Judge rules against FBI Stingray secrecy

Stan Ward

Stan Ward

January 19, 2016

Privacy advocates are hailing as a victory, albeit a small one, a judicial ruling that finally slows the momentum built by the nationwide use of IMSI catchers (cell- site simulators better known as Stingrays.) As a result, the FBI must now come clean about the specifics of the technology their use of Stingrays. These devices, invented and first deployed by the Navy, mimic cell-towers so that phones connect to them instead of real towers. This allows the Stingray operators to indiscriminately hoover-up information gleaned from non-suspect’s cellphones which just happen to connect to these devices.

Stingray 2

The judgement stems from the 2008 arrest of Daniel Rigmaiden; a suspect turned transparency advocate, as a result of his bust and a subsequent FOIA request he made afterward. It is a bit ironic that the first gambit to fall in the anti-Stingray game should come as a result of a felon’s ceaseless efforts while behind bars for six years! Because of his tenacity, a federal judge working Ringmaiden’s FOIA suit has ordered the FBI to release eight more Stingray documents, saying the information was not properly withheld.

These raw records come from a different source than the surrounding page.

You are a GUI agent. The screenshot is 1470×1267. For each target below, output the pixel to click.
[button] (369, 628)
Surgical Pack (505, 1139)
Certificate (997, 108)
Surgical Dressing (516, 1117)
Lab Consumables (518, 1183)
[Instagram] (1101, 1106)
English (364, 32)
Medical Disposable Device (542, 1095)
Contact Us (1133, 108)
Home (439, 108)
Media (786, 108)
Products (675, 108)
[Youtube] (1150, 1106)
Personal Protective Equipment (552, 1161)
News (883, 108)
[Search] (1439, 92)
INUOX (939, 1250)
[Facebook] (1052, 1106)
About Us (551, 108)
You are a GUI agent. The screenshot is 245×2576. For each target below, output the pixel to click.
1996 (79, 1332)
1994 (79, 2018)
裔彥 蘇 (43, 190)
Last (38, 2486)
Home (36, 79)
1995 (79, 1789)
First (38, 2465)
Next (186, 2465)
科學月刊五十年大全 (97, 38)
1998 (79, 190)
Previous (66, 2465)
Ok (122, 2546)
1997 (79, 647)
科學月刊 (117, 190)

The court rejected the FBI’s contention that the failure to disclose the information was within the auspices of section 7E of the law, which forbids law enforcement agencies from revealing pertinent information which might hamper their efforts to catch criminals. The FBI now has 90 days to comply with the court’s order. The ruling doesn’t apply to the Stingray use by myriad state and local police departments, who can continue their snooping with impunity and without much judicial oversight.

In this space over the past year, we have documented the abuses of the device by law enforcement in many articles. Raising our ire was the fact that the Stingrays are being employed without knowledge of the judges who issue warrants for surveillance, who are led to believe that the probable cause writs that they execute are for standard phone wiretaps and such. This ruling against the FBI may, therefore, be the tip of the spear, lancing a nasty boil, and may lead to a demand that the police, along with other jurisdictions, properly apprise judges about the potential use of Stingrays in establishing probable cause.

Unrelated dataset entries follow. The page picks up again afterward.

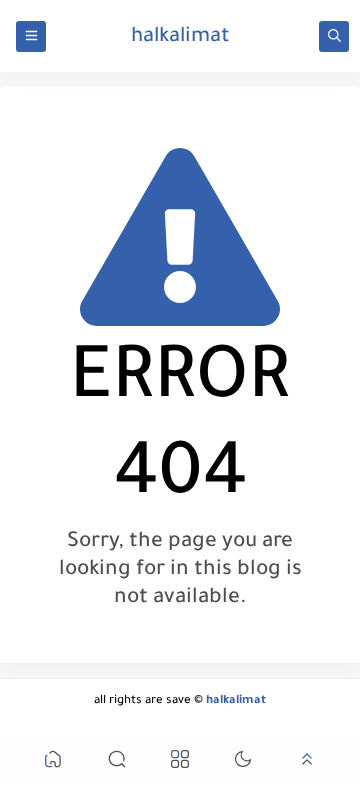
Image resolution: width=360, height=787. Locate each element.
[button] (53, 762)
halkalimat (180, 38)
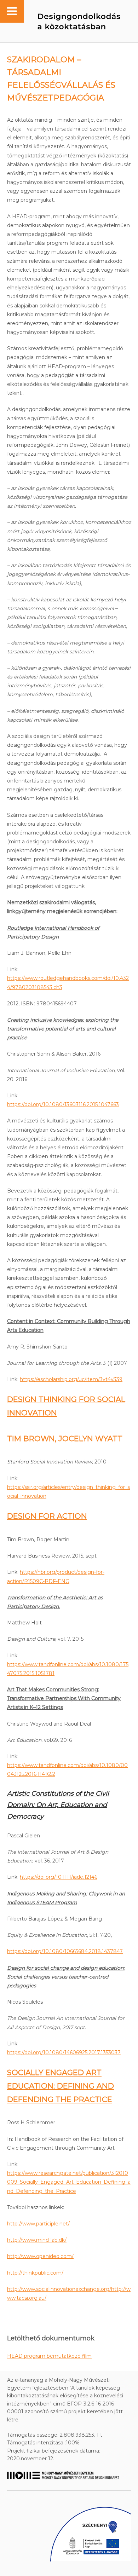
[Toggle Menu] (12, 11)
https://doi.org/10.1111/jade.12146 (58, 1877)
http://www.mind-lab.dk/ (37, 2240)
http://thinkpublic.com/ (35, 2273)
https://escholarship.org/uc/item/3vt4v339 (71, 1379)
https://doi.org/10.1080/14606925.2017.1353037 (64, 2052)
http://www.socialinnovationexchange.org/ (59, 2289)
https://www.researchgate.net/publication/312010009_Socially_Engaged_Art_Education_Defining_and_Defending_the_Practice (69, 2182)
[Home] (64, 21)
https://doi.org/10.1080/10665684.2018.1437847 (65, 1951)
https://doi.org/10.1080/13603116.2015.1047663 (63, 1104)
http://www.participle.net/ (38, 2223)
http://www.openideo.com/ (40, 2256)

The fascinating thing about this is not only the liberties that the FBI and other law enforcement agencies have taken to conceal use of the devices, but the lengths they have gone to protect their deployment. We documented instances where prosecutors were instructed to let suspected criminals walk, rather than reveal that a Stingray was behind their arrest. To even gain access and use the Stingrays, local law enforcement has been forced to sign non-disclosure agreements with the federal agency or its cohorts.

An alarming reality though, boils down to the fact that even bringing the FBI to heel and making police more forthcoming about the Stingrays won’t alter the one inescapable truth. That is the device will still scoop up information from innocent cellphone users in an area where the Stingrays operate, whether the police or FBI have a warrant or not. For civil liberties activists and privacy advocates alike, this is not acceptable, and more work needs to be done. Perhaps the free market, as usual, will come to their rescue, as apps that can detect the presence of Stingrays are becoming available in the marketplace. In the chess game played by cops and civil libertarians, the game is indeed on!